Below are the records; they must be reproduced verbatim.

(Entries taken from a collection)
╭──

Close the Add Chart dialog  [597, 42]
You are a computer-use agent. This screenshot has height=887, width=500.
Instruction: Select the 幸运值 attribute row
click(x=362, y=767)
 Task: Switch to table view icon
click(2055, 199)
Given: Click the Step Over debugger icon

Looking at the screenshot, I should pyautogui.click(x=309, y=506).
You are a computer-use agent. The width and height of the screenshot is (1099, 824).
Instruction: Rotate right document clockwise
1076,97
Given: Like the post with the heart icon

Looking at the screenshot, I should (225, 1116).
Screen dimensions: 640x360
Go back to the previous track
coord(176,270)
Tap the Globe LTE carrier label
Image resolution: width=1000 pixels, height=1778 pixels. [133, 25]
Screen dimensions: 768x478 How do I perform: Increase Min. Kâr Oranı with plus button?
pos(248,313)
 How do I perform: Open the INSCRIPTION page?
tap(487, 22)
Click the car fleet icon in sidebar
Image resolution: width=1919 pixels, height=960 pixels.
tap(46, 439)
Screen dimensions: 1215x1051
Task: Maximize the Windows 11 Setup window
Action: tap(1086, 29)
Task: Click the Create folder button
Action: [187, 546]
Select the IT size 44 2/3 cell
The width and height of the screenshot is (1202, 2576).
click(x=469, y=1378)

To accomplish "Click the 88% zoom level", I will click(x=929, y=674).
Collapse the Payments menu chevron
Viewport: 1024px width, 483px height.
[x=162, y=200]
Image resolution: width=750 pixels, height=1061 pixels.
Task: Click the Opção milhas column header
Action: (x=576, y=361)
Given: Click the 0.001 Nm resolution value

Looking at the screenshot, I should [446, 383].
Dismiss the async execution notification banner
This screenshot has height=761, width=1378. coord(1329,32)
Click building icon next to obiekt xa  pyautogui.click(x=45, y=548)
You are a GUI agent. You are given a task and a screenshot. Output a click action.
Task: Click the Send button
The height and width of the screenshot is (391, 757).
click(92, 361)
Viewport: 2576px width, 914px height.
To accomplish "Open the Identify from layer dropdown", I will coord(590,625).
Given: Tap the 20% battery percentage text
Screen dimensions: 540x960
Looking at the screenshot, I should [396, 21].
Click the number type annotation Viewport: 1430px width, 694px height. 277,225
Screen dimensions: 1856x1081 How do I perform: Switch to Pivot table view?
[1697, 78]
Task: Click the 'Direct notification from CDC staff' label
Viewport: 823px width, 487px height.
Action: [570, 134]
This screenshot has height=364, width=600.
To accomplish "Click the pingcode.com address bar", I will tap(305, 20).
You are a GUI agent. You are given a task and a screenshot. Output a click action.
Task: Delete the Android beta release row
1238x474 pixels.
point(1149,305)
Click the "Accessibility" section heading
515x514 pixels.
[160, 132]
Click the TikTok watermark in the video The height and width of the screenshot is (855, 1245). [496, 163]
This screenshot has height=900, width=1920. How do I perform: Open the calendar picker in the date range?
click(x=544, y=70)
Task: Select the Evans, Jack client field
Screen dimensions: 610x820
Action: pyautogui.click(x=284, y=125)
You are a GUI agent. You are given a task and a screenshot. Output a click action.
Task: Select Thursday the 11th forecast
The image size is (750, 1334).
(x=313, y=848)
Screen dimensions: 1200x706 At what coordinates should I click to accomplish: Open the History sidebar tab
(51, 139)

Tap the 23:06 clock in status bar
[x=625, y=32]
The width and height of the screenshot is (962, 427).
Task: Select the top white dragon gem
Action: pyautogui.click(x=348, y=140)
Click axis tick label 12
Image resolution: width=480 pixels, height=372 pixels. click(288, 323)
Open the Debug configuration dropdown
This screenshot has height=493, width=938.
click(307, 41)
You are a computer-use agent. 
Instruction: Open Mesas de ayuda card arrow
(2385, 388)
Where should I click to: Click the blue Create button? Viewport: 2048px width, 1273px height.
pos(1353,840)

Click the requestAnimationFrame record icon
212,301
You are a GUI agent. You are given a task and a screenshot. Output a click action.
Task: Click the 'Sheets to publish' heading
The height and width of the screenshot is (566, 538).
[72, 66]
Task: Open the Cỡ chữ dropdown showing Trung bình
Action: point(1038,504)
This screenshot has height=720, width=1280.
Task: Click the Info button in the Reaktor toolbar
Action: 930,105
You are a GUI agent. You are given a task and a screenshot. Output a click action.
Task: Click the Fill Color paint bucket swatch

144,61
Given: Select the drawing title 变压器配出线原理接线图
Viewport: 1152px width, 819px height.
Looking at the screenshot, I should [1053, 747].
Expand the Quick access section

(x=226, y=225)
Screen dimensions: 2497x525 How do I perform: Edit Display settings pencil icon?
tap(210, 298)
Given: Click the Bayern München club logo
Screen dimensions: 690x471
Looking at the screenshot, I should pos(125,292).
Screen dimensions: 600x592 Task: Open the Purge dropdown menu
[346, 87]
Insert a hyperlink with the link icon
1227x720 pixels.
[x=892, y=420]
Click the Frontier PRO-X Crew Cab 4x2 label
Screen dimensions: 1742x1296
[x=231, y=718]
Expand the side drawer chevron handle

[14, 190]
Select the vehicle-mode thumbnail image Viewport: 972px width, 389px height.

╰──

_SOLUTION BELOW:_
Close the Add Chart dialog  [597, 42]
You are a computer-use agent. This screenshot has height=887, width=500.
Instruction: Select the 幸运值 attribute row
click(x=362, y=767)
 Task: Switch to table view icon
click(2055, 199)
Given: Click the Step Over debugger icon

Looking at the screenshot, I should pyautogui.click(x=309, y=506).
You are a computer-use agent. The width and height of the screenshot is (1099, 824).
Instruction: Rotate right document clockwise
1076,97
Given: Like the post with the heart icon

Looking at the screenshot, I should (225, 1116).
Screen dimensions: 640x360
Go back to the previous track
coord(176,270)
Tap the Globe LTE carrier label
Image resolution: width=1000 pixels, height=1778 pixels. [133, 25]
Screen dimensions: 768x478 How do I perform: Increase Min. Kâr Oranı with plus button?
pos(248,313)
 How do I perform: Open the INSCRIPTION page?
tap(487, 22)
Click the car fleet icon in sidebar
Image resolution: width=1919 pixels, height=960 pixels.
tap(46, 439)
Screen dimensions: 1215x1051
Task: Maximize the Windows 11 Setup window
Action: tap(1086, 29)
Task: Click the Create folder button
Action: [187, 546]
Select the IT size 44 2/3 cell
The width and height of the screenshot is (1202, 2576).
click(x=469, y=1378)

To accomplish "Click the 88% zoom level", I will click(x=929, y=674).
Collapse the Payments menu chevron
Viewport: 1024px width, 483px height.
[x=162, y=200]
Image resolution: width=750 pixels, height=1061 pixels.
Task: Click the Opção milhas column header
Action: (x=576, y=361)
Given: Click the 0.001 Nm resolution value

Looking at the screenshot, I should [446, 383].
Dismiss the async execution notification banner
This screenshot has height=761, width=1378. coord(1329,32)
Click building icon next to obiekt xa  pyautogui.click(x=45, y=548)
You are a GUI agent. You are given a task and a screenshot. Output a click action.
Task: Click the Send button
The height and width of the screenshot is (391, 757).
click(92, 361)
Viewport: 2576px width, 914px height.
To accomplish "Open the Identify from layer dropdown", I will coord(590,625).
Given: Tap the 20% battery percentage text
Screen dimensions: 540x960
Looking at the screenshot, I should [396, 21].
Click the number type annotation Viewport: 1430px width, 694px height. 277,225
Screen dimensions: 1856x1081 How do I perform: Switch to Pivot table view?
[1697, 78]
Task: Click the 'Direct notification from CDC staff' label
Viewport: 823px width, 487px height.
Action: [570, 134]
This screenshot has height=364, width=600.
To accomplish "Click the pingcode.com address bar", I will tap(305, 20).
You are a GUI agent. You are given a task and a screenshot. Output a click action.
Task: Delete the Android beta release row
1238x474 pixels.
point(1149,305)
Click the "Accessibility" section heading
515x514 pixels.
[160, 132]
Click the TikTok watermark in the video The height and width of the screenshot is (855, 1245). [496, 163]
This screenshot has height=900, width=1920. How do I perform: Open the calendar picker in the date range?
click(x=544, y=70)
Task: Select the Evans, Jack client field
Screen dimensions: 610x820
Action: pyautogui.click(x=284, y=125)
You are a GUI agent. You are given a task and a screenshot. Output a click action.
Task: Select Thursday the 11th forecast
The image size is (750, 1334).
(x=313, y=848)
Screen dimensions: 1200x706 At what coordinates should I click to accomplish: Open the History sidebar tab
(51, 139)

Tap the 23:06 clock in status bar
[x=625, y=32]
The width and height of the screenshot is (962, 427).
Task: Select the top white dragon gem
Action: pyautogui.click(x=348, y=140)
Click axis tick label 12
Image resolution: width=480 pixels, height=372 pixels. click(288, 323)
Open the Debug configuration dropdown
This screenshot has height=493, width=938.
click(307, 41)
You are a computer-use agent. 
Instruction: Open Mesas de ayuda card arrow
(2385, 388)
Where should I click to: Click the blue Create button? Viewport: 2048px width, 1273px height.
pos(1353,840)

Click the requestAnimationFrame record icon
212,301
You are a GUI agent. You are given a task and a screenshot. Output a click action.
Task: Click the 'Sheets to publish' heading
The height and width of the screenshot is (566, 538).
[72, 66]
Task: Open the Cỡ chữ dropdown showing Trung bình
Action: point(1038,504)
This screenshot has height=720, width=1280.
Task: Click the Info button in the Reaktor toolbar
Action: 930,105
You are a GUI agent. You are given a task and a screenshot. Output a click action.
Task: Click the Fill Color paint bucket swatch

144,61
Given: Select the drawing title 变压器配出线原理接线图
Viewport: 1152px width, 819px height.
Looking at the screenshot, I should [1053, 747].
Expand the Quick access section

(x=226, y=225)
Screen dimensions: 2497x525 How do I perform: Edit Display settings pencil icon?
tap(210, 298)
Given: Click the Bayern München club logo
Screen dimensions: 690x471
Looking at the screenshot, I should pos(125,292).
Screen dimensions: 600x592 Task: Open the Purge dropdown menu
[346, 87]
Insert a hyperlink with the link icon
1227x720 pixels.
[x=892, y=420]
Click the Frontier PRO-X Crew Cab 4x2 label
Screen dimensions: 1742x1296
[x=231, y=718]
Expand the side drawer chevron handle

[14, 190]
Select the vehicle-mode thumbnail image Viewport: 972px width, 389px height.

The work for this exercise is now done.